Click on Connect and select the Session Manager tab.

Looks like we are able to connect to Session Manager. Click Connect to start the session and run some DNS queries.

All the SSM endpoint service name queries resolve to private IP addresses. These private IP addresses are from CIDR 10.0.1.0/24 assigned to the SSM interface endpoints in the Hub VPC.

This testing simply verifies that the Spoke VPC can correctly resolve the endpoint service names through the VPC association with the PHZs in the Hub VPC and utilise the centralised SSM endpoints.

Clean up

To clean up the resources created to avoid unnecessary charges.

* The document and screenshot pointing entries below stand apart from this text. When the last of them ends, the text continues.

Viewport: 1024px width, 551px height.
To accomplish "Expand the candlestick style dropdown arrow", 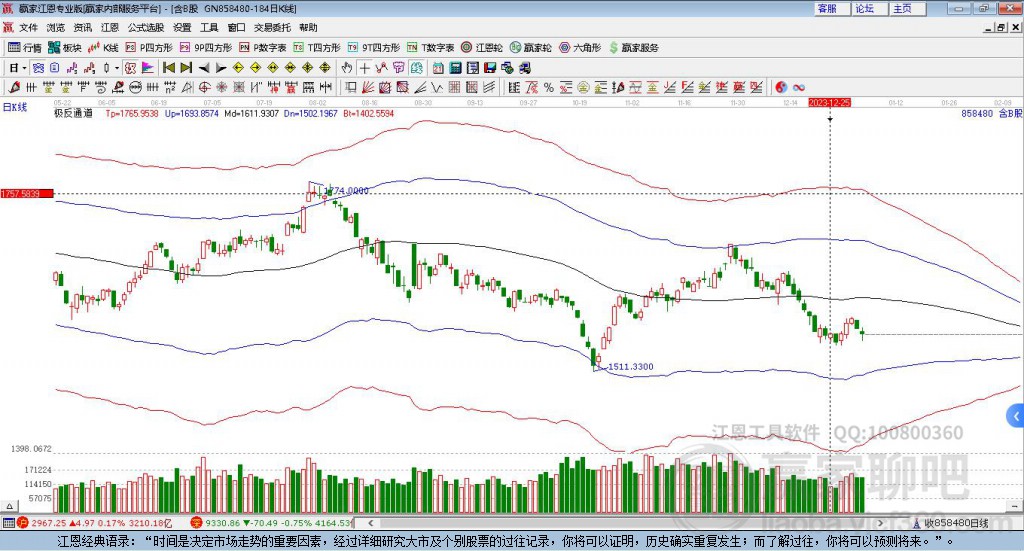I will pos(116,68).
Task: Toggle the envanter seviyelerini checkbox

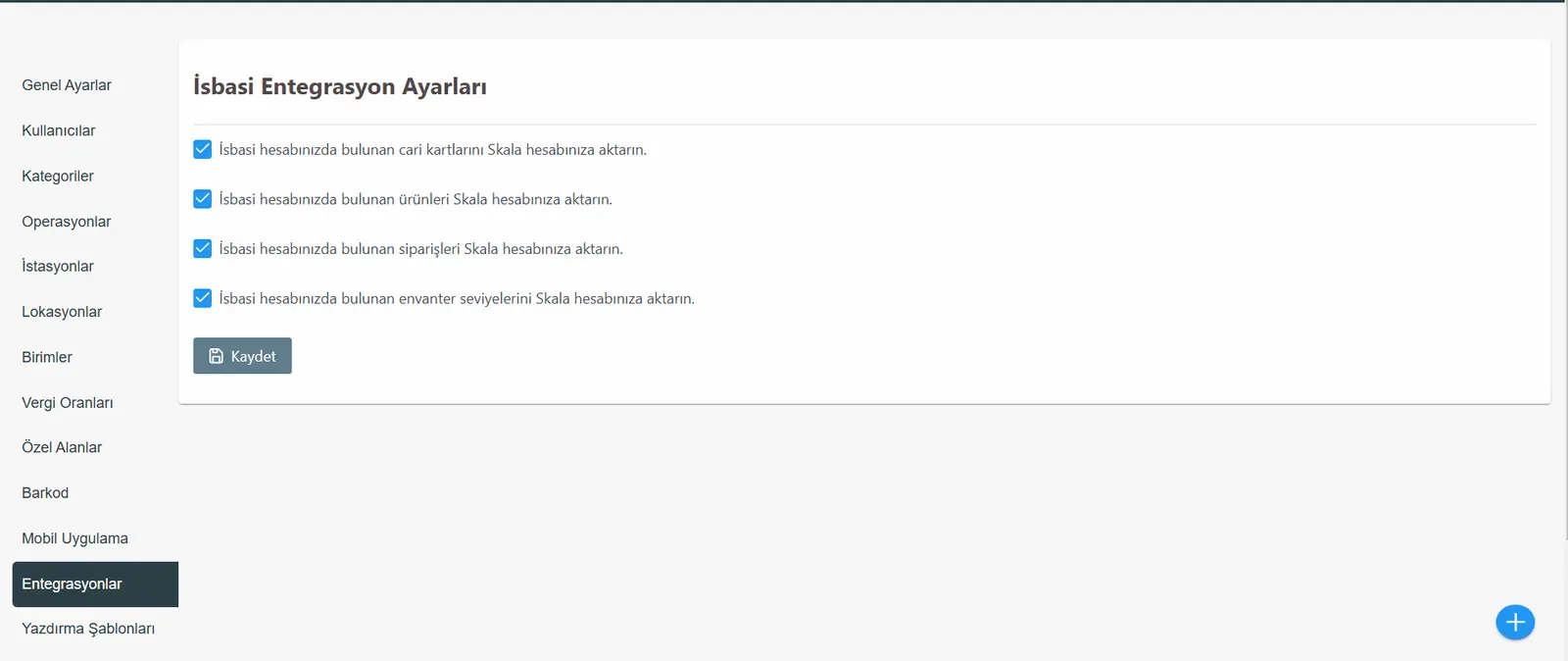Action: (203, 298)
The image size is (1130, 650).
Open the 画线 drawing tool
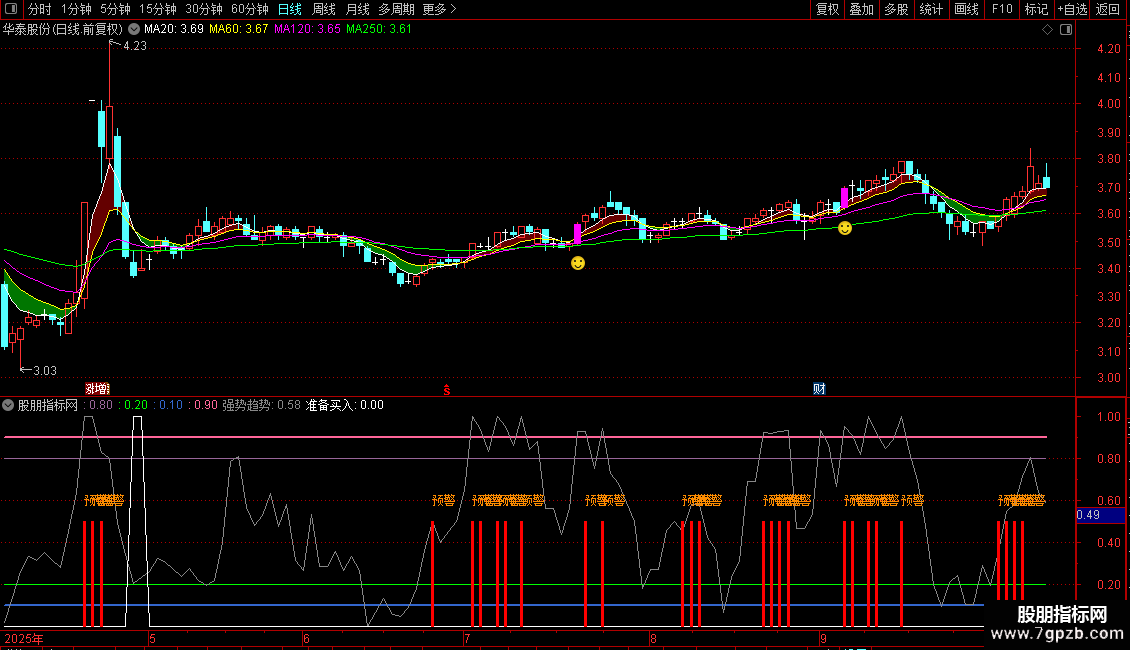click(966, 9)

First, delete the demo environment Terraform stack.

cd cross-account-vpce-sharing
terraform destroy -auto-approve

Then, delete the Terraform IAM service role stack.

cd ../terraform-service-role
terraform destroy -auto-approve

Conclusion

I have demonstrated a simple architecture of sharing SSM interface VPC endpoint across multiple VPCs and accounts. This conceptual architecture can be applied for other VPC private interface endpoints. It is a testament of how you could build a secure and scalable multi-VPC AWS network infrastructure by utilising centralised VPC private endpoints and enabling cross-account VPC associations.

The AWS whitepaper Centralized Access to VPC Private Endpoints provides the insights for this blog post.